» Work to complete
Pictures aside, return all of the records exactly as they stand.

- - -

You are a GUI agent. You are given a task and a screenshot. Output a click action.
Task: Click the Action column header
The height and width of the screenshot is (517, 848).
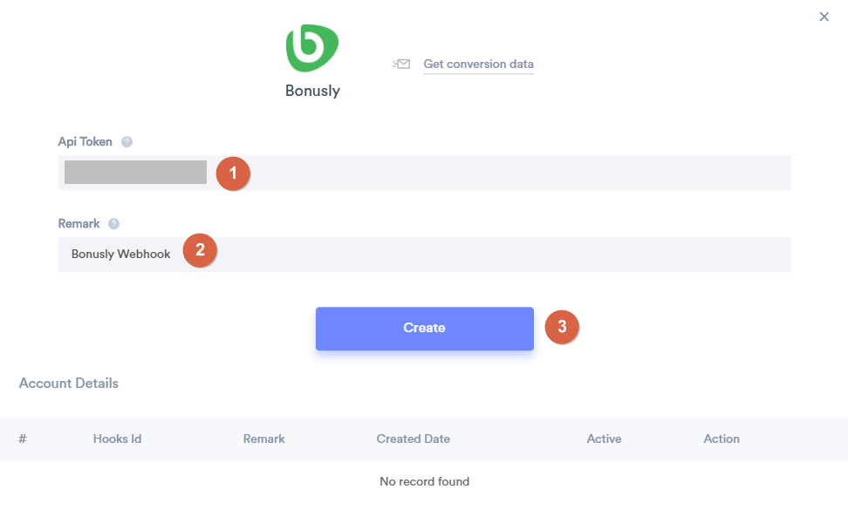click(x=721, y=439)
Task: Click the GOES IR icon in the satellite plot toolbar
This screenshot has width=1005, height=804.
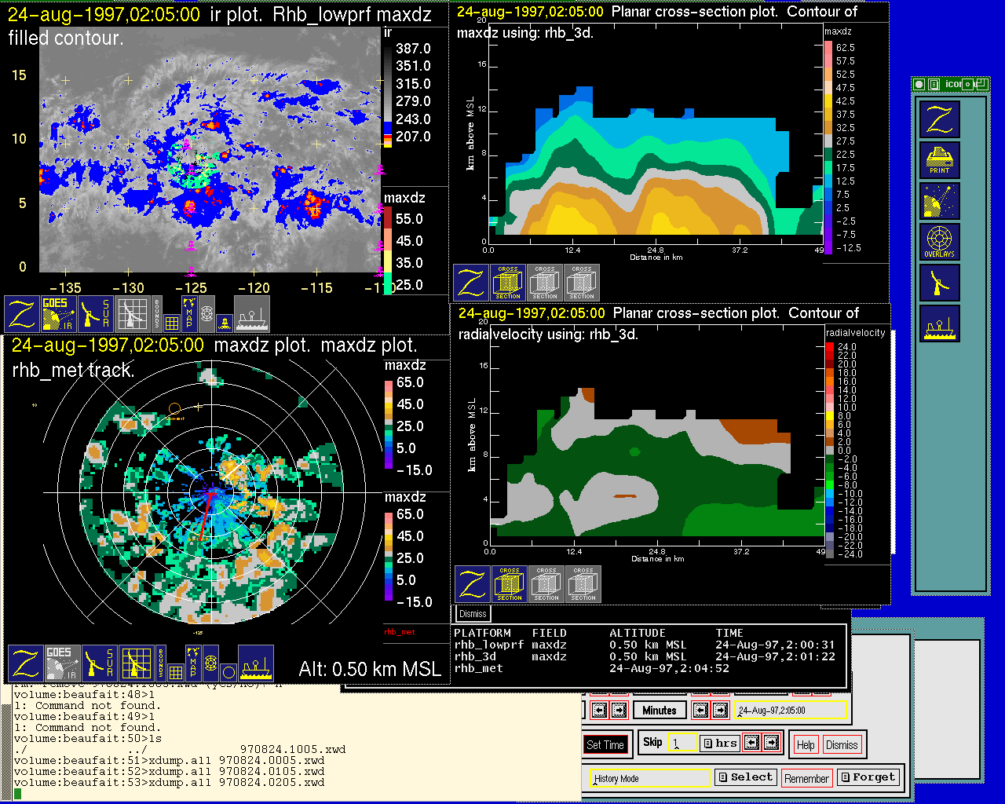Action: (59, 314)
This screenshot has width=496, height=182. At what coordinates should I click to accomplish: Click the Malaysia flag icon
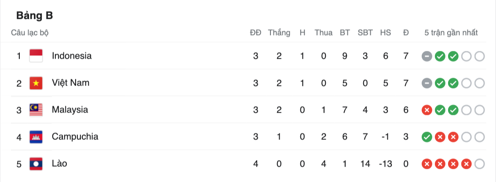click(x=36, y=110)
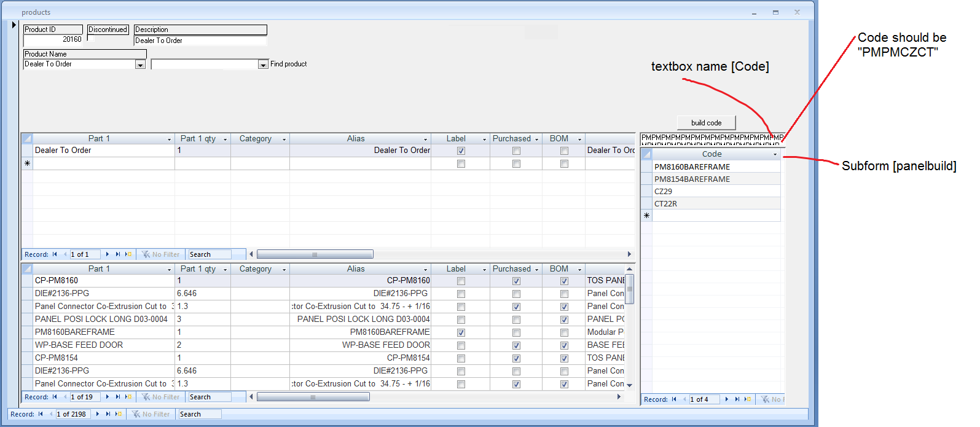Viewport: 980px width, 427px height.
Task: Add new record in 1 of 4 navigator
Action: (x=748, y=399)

- - -

» Exercise solution
You are a GUI agent. You are given a task and a screenshot. Output a click action.
Task: Click the Action column header
The height and width of the screenshot is (517, 848).
click(x=721, y=439)
Task: Click the GOES IR icon in the satellite plot toolbar
This screenshot has width=1005, height=804.
Action: (59, 314)
This screenshot has width=496, height=182. At what coordinates should I click to accomplish: Click the Malaysia flag icon
click(x=36, y=110)
Viewport: 980px width, 427px height.
Task: Add new record in 1 of 4 navigator
Action: (x=748, y=399)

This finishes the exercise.